Writer Meets Verse Writer

In Warwick Arts Centre, I was sucked into the world of Lanaire Aderemi (also known as Verse Writer.) I payed my £11, expecting what I had always seen – someone at the front, reading their poetry to me for an hour.

But this transcended poetry.

Aderemi’s poetry was a hybrid between spoken word, acting, music, dance, art, storytelling; you name it. She effortlessly weaved the audience into her story by interacting with us at every moment, sharing experiences that we resonated with and empathising with our own woes.

Her section on black hair hit me hard. Memories of the dreaded hairdryer, the comb, and the heat damage that followed came flooding in – I was in awe of how she was able to use such mediums to recreate a shared childhood experience such as that.

At that point in the performance, it was clear to me that Lanaire Aderemi was made for this. It would be impossible to separate Aderemi from her work, because she is Verse Writer and Verse Writer is her – they are one.

Can we just talk about her outfit on the night? She’s more Fashion Week than Fashion Week. You all know that I love modest and editorial fashion – she rocked a chiffon, baby blue gown at knee-length with puffy mid-length sleeves and matching feather earrings – If anyone knows my fashion taste, they know that I’m a fool for humble dresses with proud earrings. And don’t get me started on her eyeshadow and the light purple cornrows into a high ponytail – the whole look screams très chic.

I loved the way she took us to church.
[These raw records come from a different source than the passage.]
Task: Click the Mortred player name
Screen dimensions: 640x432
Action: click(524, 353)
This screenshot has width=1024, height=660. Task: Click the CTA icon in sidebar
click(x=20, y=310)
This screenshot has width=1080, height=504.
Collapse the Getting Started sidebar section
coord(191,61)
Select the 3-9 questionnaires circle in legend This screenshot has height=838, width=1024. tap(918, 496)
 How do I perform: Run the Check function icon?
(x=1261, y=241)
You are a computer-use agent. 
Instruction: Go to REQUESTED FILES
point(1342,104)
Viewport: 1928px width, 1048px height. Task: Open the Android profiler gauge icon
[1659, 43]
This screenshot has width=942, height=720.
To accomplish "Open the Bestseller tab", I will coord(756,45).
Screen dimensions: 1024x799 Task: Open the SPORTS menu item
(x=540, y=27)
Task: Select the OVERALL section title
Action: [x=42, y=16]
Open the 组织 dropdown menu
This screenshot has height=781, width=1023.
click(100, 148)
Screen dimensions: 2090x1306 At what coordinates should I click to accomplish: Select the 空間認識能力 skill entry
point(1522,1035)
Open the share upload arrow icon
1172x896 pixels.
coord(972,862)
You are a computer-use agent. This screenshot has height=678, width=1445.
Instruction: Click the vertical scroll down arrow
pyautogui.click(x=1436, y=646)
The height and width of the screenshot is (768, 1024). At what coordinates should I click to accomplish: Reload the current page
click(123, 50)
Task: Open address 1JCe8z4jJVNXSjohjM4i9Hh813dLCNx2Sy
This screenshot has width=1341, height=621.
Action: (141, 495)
She had the band take us back to African Sunday school with a sharp Everybody blow your trumpet. She also brought in the more somber aspects of faith in the Lord and shared with us a piece of Jesus – her confidence was unwavering.

She addressed the hurdles that black women face. Frustration seeped through the opening of her lips, as she tapped into the silence of the black woman. How we’re always told to wait our turn. How we’re told we are too loud and complain too much, as if there is no reason to complain. From there, she put forward her petition: “I AM BLACK, AND LOUD, AND PROUD” she said, over and over again, louder for the people in the back to let us all know that she would not retreat and wait her turn any longer.

She inspired me to stop waiting too.

She was so comfortable and in her element that we as the audience were able to feel as if we were her friends. We danced with her, we laughed with her, we sang along with her – I could’ve gone again and again until I knew her lines word for word, and yet I would still keep coming back for the acting, the music, the dance, the art, and the storytelling.